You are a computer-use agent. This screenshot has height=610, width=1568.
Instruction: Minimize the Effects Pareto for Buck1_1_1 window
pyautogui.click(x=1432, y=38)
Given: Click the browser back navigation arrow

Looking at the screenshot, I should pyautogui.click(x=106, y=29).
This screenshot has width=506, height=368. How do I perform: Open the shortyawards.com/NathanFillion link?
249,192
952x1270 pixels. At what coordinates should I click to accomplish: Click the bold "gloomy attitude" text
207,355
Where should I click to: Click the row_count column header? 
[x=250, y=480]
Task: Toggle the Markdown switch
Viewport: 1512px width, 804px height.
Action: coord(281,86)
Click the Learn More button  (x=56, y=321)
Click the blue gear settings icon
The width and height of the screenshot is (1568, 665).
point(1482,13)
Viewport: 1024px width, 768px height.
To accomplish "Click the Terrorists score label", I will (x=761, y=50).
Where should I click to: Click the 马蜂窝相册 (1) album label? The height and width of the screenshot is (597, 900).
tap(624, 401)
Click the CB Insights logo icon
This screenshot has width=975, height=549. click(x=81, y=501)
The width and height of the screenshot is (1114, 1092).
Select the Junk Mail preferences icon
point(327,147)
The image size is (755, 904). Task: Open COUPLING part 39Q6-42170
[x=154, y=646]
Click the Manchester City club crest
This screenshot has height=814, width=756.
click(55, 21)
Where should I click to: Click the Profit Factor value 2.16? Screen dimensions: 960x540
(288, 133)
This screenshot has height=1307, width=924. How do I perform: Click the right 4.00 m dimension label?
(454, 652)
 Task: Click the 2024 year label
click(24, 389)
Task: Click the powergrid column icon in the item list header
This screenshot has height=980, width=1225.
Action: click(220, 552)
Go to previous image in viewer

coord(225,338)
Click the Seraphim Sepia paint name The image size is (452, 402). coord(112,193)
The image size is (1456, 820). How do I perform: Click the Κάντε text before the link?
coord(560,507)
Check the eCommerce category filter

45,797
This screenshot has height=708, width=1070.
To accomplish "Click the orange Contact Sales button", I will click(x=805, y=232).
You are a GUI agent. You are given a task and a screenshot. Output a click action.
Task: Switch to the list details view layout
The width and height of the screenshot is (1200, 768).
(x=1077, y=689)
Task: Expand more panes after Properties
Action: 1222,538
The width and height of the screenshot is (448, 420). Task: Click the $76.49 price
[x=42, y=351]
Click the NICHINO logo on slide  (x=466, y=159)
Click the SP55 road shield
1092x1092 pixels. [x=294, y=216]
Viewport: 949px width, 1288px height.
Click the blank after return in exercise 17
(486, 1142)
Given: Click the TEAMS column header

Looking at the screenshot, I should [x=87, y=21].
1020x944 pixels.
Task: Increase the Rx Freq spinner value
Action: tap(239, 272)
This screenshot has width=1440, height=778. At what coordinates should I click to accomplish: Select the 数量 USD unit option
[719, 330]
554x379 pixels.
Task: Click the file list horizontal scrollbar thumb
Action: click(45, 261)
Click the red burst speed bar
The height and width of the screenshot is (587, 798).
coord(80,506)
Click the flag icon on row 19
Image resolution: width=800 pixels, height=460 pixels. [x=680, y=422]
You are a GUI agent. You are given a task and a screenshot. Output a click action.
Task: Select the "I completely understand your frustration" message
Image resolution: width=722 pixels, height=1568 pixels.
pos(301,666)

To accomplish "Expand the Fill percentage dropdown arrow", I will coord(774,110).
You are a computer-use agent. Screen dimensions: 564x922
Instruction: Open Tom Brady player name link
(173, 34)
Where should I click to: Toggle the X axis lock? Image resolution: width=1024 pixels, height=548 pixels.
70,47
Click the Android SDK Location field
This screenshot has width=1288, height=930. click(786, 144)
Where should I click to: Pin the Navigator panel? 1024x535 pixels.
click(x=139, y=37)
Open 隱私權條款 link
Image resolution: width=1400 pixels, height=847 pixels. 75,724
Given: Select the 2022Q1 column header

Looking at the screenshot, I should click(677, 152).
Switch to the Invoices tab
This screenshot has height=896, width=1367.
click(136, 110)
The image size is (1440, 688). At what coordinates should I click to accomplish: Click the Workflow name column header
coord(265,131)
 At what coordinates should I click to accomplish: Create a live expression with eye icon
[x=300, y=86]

▶ **PROMPT**:
Copy out every entry above verbatim, preserving each line and its order.

▶ **WORKED ANSWER**:
You are a computer-use agent. This screenshot has height=610, width=1568.
Instruction: Minimize the Effects Pareto for Buck1_1_1 window
pyautogui.click(x=1432, y=38)
Given: Click the browser back navigation arrow

Looking at the screenshot, I should pyautogui.click(x=106, y=29).
This screenshot has width=506, height=368. How do I perform: Open the shortyawards.com/NathanFillion link?
249,192
952x1270 pixels. At what coordinates should I click to accomplish: Click the bold "gloomy attitude" text
207,355
Where should I click to: Click the row_count column header? 
[x=250, y=480]
Task: Toggle the Markdown switch
Viewport: 1512px width, 804px height.
Action: coord(281,86)
Click the Learn More button  (x=56, y=321)
Click the blue gear settings icon
The width and height of the screenshot is (1568, 665).
point(1482,13)
Viewport: 1024px width, 768px height.
To accomplish "Click the Terrorists score label", I will (x=761, y=50).
Where should I click to: Click the 马蜂窝相册 (1) album label? The height and width of the screenshot is (597, 900).
tap(624, 401)
Click the CB Insights logo icon
This screenshot has width=975, height=549. click(x=81, y=501)
The width and height of the screenshot is (1114, 1092).
Select the Junk Mail preferences icon
point(327,147)
The image size is (755, 904). Task: Open COUPLING part 39Q6-42170
[x=154, y=646]
Click the Manchester City club crest
This screenshot has height=814, width=756.
click(55, 21)
Where should I click to: Click the Profit Factor value 2.16? Screen dimensions: 960x540
(288, 133)
This screenshot has height=1307, width=924. How do I perform: Click the right 4.00 m dimension label?
(454, 652)
 Task: Click the 2024 year label
click(24, 389)
Task: Click the powergrid column icon in the item list header
This screenshot has height=980, width=1225.
Action: click(220, 552)
Go to previous image in viewer

coord(225,338)
Click the Seraphim Sepia paint name The image size is (452, 402). coord(112,193)
The image size is (1456, 820). How do I perform: Click the Κάντε text before the link?
coord(560,507)
Check the eCommerce category filter

45,797
This screenshot has height=708, width=1070.
To accomplish "Click the orange Contact Sales button", I will click(x=805, y=232).
You are a GUI agent. You are given a task and a screenshot. Output a click action.
Task: Switch to the list details view layout
The width and height of the screenshot is (1200, 768).
(x=1077, y=689)
Task: Expand more panes after Properties
Action: 1222,538
The width and height of the screenshot is (448, 420). Task: Click the $76.49 price
[x=42, y=351]
Click the NICHINO logo on slide  (x=466, y=159)
Click the SP55 road shield
1092x1092 pixels. [x=294, y=216]
Viewport: 949px width, 1288px height.
Click the blank after return in exercise 17
(486, 1142)
Given: Click the TEAMS column header

Looking at the screenshot, I should [x=87, y=21].
1020x944 pixels.
Task: Increase the Rx Freq spinner value
Action: tap(239, 272)
This screenshot has width=1440, height=778. At what coordinates should I click to accomplish: Select the 数量 USD unit option
[719, 330]
554x379 pixels.
Task: Click the file list horizontal scrollbar thumb
Action: click(45, 261)
Click the red burst speed bar
The height and width of the screenshot is (587, 798).
coord(80,506)
Click the flag icon on row 19
Image resolution: width=800 pixels, height=460 pixels. [x=680, y=422]
You are a GUI agent. You are given a task and a screenshot. Output a click action.
Task: Select the "I completely understand your frustration" message
Image resolution: width=722 pixels, height=1568 pixels.
pos(301,666)

To accomplish "Expand the Fill percentage dropdown arrow", I will coord(774,110).
You are a computer-use agent. Screen dimensions: 564x922
Instruction: Open Tom Brady player name link
(173, 34)
Where should I click to: Toggle the X axis lock? Image resolution: width=1024 pixels, height=548 pixels.
70,47
Click the Android SDK Location field
This screenshot has width=1288, height=930. click(786, 144)
Where should I click to: Pin the Navigator panel? 1024x535 pixels.
click(x=139, y=37)
Open 隱私權條款 link
Image resolution: width=1400 pixels, height=847 pixels. 75,724
Given: Select the 2022Q1 column header

Looking at the screenshot, I should click(677, 152).
Switch to the Invoices tab
This screenshot has height=896, width=1367.
click(136, 110)
The image size is (1440, 688). At what coordinates should I click to accomplish: Click the Workflow name column header
coord(265,131)
 At what coordinates should I click to accomplish: Create a live expression with eye icon
[x=300, y=86]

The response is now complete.